Après les moments de liesse qui ont marqué la chute de Bachar al-Assad, c’est, pour tous les Syriens, le temps des interrogations. Si le pays est libéré, il est encore loin d’être uni et le gouvernement de Mohammed al-Bachir, sous l’autorité du chef du HTS, Ahmed al-Charaa, ne le contrôle pas entièrement. Plusieurs régions restent sous l’emprise de groupes rebelles et la paix n’est pas assurée. Quand on parle de la Syrie, il faut mettre des points d’interrogation tellement les questions sont nombreuses.
Du côté de Tartous et de Lattaquié, fiefs alaouites, des combats opposent les nouvelles forces de sécurité aux anciens fidèles d’Assad et, à Damas, des Alaouites expriment leur crainte de se voir maltraités par les islamistes sunnites. Dans le nord, les groupes inféodés à la Turquie attaquent les Kurdes et se sont déjà emparés de la ville clé de Manbij et des zones environnantes.
Dans les camps de Roj et al-Hol où sont détenus par des Kurdes plus de 45 000 personnes dont une dizaine de milliers de combattants islamistes, on parle de libération, d’évasions, d’attaque de Daech qui redeviendrait une véritable force. Une « bombe à retardement » ?
Les chrétiens qui ont vu un de leurs arbres de Noël brulé par des islamistes « étrangers » s’inquiètent pour leur avenir. Ils sont, comme toutes les minorités, entre espérance et crainte.
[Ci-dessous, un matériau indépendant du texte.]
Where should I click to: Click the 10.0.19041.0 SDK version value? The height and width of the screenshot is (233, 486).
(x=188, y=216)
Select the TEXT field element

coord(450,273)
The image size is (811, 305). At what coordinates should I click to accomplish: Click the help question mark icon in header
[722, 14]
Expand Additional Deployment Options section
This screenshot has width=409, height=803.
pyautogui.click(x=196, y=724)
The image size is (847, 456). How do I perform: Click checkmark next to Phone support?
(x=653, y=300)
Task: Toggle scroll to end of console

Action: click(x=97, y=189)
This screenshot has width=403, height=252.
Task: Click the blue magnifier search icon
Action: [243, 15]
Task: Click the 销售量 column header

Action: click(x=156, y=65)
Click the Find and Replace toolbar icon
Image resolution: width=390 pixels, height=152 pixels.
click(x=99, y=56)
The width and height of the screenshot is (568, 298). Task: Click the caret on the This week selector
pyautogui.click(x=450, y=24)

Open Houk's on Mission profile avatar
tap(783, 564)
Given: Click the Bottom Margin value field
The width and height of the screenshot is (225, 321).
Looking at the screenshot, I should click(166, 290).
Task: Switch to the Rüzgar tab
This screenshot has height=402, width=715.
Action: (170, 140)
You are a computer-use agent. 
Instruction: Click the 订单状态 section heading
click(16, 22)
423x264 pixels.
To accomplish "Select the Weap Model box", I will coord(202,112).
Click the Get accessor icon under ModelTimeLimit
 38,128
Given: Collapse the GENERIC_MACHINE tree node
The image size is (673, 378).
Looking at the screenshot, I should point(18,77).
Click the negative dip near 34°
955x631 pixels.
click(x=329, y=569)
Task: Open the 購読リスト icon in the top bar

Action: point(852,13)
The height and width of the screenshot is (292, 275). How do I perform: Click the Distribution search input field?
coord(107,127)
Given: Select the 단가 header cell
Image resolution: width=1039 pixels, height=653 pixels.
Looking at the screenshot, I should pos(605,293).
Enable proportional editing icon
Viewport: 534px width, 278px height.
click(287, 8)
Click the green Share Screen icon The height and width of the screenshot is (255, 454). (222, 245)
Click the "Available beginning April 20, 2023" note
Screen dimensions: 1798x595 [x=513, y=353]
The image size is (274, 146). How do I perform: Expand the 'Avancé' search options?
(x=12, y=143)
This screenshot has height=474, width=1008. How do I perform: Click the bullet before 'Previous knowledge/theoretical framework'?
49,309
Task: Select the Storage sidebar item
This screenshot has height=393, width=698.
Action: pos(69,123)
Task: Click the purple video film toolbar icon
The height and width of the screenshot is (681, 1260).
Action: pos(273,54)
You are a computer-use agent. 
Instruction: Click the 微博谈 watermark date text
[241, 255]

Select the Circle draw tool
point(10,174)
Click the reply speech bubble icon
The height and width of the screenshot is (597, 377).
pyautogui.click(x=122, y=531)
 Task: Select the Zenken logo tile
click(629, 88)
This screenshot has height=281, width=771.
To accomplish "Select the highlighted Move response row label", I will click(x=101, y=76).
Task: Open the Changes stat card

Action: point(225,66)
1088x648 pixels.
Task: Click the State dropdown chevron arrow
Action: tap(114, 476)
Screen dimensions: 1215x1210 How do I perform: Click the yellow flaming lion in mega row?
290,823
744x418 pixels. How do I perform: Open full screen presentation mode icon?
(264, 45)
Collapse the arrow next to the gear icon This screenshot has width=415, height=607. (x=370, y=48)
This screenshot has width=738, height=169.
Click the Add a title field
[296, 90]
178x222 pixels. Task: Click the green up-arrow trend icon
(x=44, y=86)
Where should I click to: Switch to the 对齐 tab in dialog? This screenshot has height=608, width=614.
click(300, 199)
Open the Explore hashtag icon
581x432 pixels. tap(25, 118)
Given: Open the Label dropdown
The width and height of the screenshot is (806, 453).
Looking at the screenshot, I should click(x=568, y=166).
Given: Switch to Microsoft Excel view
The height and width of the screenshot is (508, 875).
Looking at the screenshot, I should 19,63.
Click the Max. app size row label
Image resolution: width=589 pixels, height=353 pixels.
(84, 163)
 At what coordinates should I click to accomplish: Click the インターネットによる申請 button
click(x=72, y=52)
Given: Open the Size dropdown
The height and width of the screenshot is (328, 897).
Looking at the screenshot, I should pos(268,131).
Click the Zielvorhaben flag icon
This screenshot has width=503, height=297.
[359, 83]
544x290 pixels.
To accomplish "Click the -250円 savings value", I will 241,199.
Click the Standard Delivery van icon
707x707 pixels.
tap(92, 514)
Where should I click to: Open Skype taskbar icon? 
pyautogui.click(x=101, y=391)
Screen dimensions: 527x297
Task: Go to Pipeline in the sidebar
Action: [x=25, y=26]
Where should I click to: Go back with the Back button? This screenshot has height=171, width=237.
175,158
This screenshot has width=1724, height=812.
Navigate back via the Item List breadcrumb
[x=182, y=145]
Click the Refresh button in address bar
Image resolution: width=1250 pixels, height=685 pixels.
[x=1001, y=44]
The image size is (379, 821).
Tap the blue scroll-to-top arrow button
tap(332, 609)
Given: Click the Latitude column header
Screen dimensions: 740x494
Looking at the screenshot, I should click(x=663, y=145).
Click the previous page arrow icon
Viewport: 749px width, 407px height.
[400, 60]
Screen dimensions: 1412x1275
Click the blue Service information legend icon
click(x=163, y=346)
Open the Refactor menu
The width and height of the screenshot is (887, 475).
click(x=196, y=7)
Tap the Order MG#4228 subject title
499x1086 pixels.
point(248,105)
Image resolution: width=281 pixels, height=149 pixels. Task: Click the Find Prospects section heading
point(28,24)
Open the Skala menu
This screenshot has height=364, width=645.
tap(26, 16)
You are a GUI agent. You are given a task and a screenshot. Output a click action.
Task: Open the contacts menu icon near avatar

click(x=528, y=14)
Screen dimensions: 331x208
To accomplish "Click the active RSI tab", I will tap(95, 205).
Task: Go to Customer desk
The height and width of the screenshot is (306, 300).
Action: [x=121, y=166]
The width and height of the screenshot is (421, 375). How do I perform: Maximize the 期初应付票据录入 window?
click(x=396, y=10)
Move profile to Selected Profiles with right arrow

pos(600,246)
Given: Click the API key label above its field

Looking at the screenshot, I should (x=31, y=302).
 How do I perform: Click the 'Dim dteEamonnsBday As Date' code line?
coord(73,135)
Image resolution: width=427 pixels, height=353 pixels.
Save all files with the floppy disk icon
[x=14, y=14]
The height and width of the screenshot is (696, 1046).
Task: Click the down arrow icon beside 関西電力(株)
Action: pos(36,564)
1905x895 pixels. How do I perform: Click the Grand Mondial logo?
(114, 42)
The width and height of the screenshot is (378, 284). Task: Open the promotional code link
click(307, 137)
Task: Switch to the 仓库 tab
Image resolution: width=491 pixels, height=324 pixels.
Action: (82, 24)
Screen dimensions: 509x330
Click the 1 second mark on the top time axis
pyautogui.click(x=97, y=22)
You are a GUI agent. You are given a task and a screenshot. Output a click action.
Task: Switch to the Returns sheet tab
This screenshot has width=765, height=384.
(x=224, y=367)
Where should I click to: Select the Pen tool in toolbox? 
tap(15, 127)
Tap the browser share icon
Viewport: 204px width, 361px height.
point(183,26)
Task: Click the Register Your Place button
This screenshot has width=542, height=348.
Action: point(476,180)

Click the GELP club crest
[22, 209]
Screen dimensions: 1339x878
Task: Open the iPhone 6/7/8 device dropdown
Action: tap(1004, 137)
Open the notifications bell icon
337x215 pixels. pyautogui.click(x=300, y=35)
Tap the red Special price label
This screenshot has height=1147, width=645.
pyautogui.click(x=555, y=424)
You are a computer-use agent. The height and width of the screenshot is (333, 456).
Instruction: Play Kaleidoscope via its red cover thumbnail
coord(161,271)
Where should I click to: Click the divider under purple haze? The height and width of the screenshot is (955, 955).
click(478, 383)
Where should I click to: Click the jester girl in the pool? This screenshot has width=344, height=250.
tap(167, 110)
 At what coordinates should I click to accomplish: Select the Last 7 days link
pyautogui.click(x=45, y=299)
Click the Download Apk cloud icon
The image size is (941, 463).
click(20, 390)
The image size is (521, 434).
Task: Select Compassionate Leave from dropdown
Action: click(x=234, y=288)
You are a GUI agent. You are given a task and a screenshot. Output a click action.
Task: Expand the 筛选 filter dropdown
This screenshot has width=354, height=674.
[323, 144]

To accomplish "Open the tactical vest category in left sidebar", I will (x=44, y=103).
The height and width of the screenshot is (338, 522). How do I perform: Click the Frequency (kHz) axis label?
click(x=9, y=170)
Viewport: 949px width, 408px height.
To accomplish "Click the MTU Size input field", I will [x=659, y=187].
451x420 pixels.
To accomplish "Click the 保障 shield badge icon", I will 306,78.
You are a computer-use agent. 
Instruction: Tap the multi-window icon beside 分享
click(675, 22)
Le Premier ministre promet la liberté et le respect des droits de toutes les communautés. Ce qui est indispensable pour que le pays se reconstruise. Sans modération et participation égale de tous, Damas ne pourra recevoir les fonds et les aides nécessaires pour redevenir un vrai pays. Il ne faudra pas oublier dans le processus de paix les femmes qui revendiquent un rôle central et l’égalité totale. Elles sont souvent les seuls soutiens de leurs familles et ont montré toutes leurs capacités à assumer des responsabilités.
Et puis, il y a les quelque sept millions d’exilés qui sont appelés à revenir. Que vont-ils retrouver, comment vont-ils s’adapter au pays ruiné qu’ils ne connaissent plus ? Sans compter tous les déplacés intérieurs. Au moins un million de plus depuis le 27 novembre, date de l’offensive du HTS.
A ce tableau, on peut ajouter d’autres interrogations : quelles relations avec la Turquie, la Russie, l’Iran, les Etats-Unis, l’Europe ?
Le « vainqueur », Al Joulani a beau avoir repris son nom d’Ahmed al-Charaa et troqué son treillis contre un costume cravate, il doit prouver, tenir ce qu’il promet.